(TÂCHE DEMANDÉE A) Extrayez toutes les lignes qui contiennent le mot « Switch », en tenant compte de la casse.

Raphaëlle Besse Desmoulières : C’est effectivement le cas : à l’Agirc-Arrco, la retraite complémentaire des salariés du privé, le système fonctionne en points. En revanche, la retraite de base repose sur un système en annuités qui combine plusieurs paramètres dont l’âge légal et le nombre de trimestres cotisés.

Velo : On parle beaucoup du régime de base, mais pas des retraites complémentaires. Sont-elles concernées par la réforme ? Il y a notamment une grosse différence entre cadre et non-cadre par rapport aux cotisations et aux pensions.

Dans le système universel voulu par le gouvernement, les retraites complémentaires du privé, comme d’ailleurs les régimes spéciaux, doivent disparaître et avec elles la gestion paritaire de l’Argic-Arrco.

Fouad : La révolution voulue par l’exécutif concernant les retraites n’était-elle pas une tactique pour accélérer le passage à 43 annuités voté depuis le précédent quinquennat ?

C’est le débat qui avait eu lieu au printemps lorsqu’avait surgi la polémique sur l’âge. Lors de son interview sur France 2 lundi, Emmanuel Macron a dit qu’il souhaitait que le système soit à l’équilibre lors de son entrée en vigueur en 2025.

Cela signifie que le gouvernement n’a pas renoncé à prendre des mesures paramétriques pour modifier le système actuel. L’accélération du calendrier fixé par la loi Touraine de 2014 – qui prévoit d’augmenter progressivement la durée de cotisations à 172 trimestres, soit 43 ans pour les générations nées en 1973 et après, d’ici à 2035 – est effectivement une des pistes envisagées.

Mais elle a un inconvénient majeur pour l’exécutif : pour faire des économies substantielles rapidement, il faut accélérer « brutalement » ce calendrier, ce qui pourrait provoquer des remous sociaux. Nous expliquions cela dans l’article ci-dessous :

Chris : Quelle retraite pour les enseignants qui n’ont que de faibles primes et qui commencent à travailler à 23-24 ans pour une retraite à 67 ans ?

(DONNÉES FOURNIES)
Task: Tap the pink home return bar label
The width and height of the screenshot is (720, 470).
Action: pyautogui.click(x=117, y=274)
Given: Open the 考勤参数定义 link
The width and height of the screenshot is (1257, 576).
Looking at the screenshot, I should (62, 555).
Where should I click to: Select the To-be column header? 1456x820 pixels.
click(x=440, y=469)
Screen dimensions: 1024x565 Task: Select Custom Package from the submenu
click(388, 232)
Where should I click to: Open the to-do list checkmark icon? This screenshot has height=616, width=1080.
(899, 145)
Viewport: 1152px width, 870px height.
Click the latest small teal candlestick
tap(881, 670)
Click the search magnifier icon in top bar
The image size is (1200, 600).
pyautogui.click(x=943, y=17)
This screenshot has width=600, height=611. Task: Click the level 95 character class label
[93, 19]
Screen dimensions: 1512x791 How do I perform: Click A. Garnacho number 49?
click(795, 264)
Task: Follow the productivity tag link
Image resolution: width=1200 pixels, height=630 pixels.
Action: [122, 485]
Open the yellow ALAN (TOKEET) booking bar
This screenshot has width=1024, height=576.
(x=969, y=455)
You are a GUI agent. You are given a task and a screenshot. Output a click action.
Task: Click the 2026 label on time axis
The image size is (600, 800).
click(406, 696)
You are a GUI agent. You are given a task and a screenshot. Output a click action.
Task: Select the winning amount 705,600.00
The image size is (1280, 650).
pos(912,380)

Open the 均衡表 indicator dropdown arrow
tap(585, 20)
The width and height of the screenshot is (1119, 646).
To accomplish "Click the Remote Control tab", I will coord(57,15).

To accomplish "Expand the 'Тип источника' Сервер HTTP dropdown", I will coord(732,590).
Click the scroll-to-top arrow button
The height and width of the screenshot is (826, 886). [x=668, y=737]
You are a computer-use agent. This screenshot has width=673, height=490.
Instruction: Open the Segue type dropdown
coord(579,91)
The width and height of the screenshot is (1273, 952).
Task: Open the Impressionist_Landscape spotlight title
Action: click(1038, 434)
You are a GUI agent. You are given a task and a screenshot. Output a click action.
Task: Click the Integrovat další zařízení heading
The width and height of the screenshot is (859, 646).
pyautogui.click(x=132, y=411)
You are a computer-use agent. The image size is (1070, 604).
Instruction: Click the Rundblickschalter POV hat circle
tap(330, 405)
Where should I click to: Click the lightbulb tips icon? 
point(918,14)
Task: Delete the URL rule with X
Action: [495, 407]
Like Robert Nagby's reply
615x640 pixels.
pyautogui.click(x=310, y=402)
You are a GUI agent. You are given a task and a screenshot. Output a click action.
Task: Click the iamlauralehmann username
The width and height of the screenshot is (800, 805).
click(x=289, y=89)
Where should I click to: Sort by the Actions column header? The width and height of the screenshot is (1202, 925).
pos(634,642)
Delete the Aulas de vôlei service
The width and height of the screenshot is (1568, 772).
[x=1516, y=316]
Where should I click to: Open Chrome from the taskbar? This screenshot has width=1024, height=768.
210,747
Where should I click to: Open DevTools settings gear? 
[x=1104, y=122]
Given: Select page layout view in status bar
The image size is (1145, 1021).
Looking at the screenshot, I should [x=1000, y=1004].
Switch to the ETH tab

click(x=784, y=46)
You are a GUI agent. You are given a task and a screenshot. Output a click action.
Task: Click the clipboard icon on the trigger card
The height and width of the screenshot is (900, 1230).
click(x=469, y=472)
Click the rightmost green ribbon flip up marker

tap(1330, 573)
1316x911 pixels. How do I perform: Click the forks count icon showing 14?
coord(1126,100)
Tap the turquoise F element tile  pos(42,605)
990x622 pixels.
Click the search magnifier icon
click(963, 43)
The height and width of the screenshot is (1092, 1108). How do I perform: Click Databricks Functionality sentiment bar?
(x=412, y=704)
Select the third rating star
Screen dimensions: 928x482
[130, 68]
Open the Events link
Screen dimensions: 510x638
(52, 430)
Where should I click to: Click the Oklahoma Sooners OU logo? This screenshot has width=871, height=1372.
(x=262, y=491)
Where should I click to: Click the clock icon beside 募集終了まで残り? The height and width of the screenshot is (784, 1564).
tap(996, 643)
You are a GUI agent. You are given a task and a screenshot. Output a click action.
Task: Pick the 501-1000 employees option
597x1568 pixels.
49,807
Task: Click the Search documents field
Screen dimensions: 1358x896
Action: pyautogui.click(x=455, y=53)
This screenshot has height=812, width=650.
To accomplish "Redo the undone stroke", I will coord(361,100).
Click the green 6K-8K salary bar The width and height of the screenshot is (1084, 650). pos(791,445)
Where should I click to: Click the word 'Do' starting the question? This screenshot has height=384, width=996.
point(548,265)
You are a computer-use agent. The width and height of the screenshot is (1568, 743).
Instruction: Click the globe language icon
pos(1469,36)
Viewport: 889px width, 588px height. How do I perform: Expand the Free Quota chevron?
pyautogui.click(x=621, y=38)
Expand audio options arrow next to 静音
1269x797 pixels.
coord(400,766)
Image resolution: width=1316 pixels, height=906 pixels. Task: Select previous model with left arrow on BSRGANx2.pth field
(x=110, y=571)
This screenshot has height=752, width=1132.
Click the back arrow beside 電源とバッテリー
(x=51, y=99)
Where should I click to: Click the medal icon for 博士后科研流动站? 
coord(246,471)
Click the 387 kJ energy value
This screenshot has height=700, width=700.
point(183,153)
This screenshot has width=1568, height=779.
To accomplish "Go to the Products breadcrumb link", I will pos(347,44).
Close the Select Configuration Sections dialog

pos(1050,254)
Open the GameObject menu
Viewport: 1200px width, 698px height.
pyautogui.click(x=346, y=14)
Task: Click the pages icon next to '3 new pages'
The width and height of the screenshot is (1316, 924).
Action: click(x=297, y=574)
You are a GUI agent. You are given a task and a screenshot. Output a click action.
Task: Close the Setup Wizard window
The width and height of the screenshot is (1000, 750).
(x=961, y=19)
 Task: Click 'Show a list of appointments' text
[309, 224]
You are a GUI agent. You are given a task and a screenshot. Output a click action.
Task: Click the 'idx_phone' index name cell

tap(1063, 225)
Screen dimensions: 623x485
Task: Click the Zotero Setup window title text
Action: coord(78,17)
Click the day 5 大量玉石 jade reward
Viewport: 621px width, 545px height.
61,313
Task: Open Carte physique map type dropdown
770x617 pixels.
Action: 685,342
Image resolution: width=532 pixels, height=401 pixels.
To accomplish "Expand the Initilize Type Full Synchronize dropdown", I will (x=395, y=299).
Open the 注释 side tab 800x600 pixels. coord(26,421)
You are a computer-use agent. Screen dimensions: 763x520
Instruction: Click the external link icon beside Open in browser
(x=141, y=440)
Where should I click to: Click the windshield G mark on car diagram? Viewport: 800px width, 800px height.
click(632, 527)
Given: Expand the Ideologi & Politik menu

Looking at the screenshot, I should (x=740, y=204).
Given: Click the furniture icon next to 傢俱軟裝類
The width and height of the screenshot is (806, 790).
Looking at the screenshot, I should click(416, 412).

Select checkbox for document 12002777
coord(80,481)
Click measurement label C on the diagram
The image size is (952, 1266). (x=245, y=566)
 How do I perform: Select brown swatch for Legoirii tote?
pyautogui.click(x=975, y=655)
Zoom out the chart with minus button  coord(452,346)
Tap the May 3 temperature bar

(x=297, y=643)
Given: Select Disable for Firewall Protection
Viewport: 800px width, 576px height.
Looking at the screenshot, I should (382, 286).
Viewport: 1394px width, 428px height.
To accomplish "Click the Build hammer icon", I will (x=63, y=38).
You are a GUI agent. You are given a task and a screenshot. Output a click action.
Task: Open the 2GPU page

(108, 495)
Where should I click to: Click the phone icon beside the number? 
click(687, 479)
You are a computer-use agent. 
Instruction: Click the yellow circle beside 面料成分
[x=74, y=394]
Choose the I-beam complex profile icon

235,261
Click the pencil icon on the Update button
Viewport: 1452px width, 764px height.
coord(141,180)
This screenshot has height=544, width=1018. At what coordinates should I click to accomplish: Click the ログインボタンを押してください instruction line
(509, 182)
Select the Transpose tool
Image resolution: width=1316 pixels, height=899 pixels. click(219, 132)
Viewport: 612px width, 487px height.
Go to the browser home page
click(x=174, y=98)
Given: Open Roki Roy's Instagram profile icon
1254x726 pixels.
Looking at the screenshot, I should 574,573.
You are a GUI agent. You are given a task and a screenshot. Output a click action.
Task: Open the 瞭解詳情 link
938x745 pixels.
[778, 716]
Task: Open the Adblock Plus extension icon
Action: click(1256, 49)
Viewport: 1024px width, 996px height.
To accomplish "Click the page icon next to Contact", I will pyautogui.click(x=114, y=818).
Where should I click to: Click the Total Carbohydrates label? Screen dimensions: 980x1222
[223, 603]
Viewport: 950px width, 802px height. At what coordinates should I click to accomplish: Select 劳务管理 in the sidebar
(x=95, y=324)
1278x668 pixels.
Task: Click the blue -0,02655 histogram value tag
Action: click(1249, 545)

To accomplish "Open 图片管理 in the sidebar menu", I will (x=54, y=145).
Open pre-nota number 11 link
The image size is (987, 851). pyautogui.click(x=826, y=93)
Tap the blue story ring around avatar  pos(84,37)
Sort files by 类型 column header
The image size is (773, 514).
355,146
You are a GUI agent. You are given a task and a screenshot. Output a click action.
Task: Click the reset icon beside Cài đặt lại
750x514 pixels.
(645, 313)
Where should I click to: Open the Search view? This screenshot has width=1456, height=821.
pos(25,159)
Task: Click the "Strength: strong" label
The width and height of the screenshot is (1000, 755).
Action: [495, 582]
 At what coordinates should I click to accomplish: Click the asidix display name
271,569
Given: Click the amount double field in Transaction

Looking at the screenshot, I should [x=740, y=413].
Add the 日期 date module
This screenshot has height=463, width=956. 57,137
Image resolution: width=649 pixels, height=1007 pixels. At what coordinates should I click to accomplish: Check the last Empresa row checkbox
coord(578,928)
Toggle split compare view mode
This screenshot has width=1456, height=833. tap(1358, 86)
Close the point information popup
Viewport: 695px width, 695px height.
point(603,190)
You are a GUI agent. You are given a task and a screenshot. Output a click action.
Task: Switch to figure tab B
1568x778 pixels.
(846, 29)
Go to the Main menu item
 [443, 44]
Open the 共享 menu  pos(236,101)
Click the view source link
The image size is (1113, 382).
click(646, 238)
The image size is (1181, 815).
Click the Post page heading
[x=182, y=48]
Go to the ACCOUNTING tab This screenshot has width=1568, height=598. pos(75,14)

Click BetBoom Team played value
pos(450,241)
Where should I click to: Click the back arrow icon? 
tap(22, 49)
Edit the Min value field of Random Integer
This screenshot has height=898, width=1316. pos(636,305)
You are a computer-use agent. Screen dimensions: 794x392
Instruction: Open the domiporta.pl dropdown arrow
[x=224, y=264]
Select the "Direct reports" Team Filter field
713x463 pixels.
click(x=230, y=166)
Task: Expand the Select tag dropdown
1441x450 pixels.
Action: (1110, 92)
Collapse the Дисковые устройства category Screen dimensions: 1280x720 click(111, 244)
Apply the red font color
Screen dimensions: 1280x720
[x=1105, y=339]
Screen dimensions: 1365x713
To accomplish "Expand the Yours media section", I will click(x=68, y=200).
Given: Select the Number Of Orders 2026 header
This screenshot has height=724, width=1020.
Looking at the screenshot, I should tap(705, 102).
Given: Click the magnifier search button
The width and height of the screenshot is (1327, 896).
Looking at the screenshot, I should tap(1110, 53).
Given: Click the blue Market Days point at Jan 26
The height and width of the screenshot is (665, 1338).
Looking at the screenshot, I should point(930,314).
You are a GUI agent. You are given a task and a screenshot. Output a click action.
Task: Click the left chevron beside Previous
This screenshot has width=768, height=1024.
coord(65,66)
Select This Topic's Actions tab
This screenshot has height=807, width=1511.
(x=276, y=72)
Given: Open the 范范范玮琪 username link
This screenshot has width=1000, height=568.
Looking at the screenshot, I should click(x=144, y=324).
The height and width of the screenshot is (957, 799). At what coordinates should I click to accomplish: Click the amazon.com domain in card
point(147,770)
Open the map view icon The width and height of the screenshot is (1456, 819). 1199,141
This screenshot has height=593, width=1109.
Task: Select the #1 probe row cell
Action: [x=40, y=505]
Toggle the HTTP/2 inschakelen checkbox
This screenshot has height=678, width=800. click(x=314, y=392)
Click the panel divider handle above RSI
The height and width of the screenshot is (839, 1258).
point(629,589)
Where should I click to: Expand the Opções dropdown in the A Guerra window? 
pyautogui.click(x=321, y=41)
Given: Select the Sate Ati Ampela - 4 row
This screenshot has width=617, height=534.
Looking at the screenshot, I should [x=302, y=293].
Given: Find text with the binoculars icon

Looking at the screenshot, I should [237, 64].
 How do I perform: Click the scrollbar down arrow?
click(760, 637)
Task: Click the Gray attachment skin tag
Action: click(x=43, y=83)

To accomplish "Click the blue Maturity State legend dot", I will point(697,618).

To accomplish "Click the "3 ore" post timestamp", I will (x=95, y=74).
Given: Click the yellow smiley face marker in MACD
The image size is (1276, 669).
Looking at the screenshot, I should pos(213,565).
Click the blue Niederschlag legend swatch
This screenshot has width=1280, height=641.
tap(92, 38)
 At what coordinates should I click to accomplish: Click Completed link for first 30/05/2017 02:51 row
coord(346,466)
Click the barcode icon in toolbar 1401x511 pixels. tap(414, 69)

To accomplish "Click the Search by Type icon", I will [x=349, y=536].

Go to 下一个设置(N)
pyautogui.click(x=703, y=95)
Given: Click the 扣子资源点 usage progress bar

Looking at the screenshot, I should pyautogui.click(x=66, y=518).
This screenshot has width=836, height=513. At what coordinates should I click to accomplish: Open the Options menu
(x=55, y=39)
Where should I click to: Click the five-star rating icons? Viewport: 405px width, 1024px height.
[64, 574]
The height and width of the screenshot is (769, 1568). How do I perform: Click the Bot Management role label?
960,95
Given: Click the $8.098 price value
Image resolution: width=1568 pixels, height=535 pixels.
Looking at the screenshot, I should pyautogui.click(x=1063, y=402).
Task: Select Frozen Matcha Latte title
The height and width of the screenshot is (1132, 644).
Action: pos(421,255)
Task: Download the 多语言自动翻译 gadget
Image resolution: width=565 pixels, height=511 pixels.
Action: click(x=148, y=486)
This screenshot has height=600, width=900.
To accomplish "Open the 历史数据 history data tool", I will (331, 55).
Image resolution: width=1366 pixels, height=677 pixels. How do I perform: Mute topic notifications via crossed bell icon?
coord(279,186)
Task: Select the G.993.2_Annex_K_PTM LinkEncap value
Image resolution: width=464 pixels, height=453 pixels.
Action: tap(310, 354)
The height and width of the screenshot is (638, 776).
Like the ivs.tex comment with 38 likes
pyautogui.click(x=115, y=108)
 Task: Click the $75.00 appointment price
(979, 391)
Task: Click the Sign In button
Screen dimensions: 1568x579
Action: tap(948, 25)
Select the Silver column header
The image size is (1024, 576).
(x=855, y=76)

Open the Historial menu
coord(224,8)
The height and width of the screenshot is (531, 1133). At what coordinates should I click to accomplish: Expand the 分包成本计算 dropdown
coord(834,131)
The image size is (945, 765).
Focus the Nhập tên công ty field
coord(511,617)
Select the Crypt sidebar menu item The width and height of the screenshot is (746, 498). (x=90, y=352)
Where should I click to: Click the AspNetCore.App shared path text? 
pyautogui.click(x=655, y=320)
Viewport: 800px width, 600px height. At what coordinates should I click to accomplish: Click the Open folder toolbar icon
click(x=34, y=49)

(TÂCHE DEMANDÉE B) Recopiez mot pour mot le passage de l'extrait sur les retraites qui va de « Dans le système » à « paritaire de l’Argic-Arrco. ».

(RÉPONSE A)
Switch to the ETH tab
Task: Switch to figure tab B

(RÉPONSE B)
Dans le système universel voulu par le gouvernement, les retraites complémentaires du privé, comme d’ailleurs les régimes spéciaux, doivent disparaître et avec elles la gestion paritaire de l’Argic-Arrco.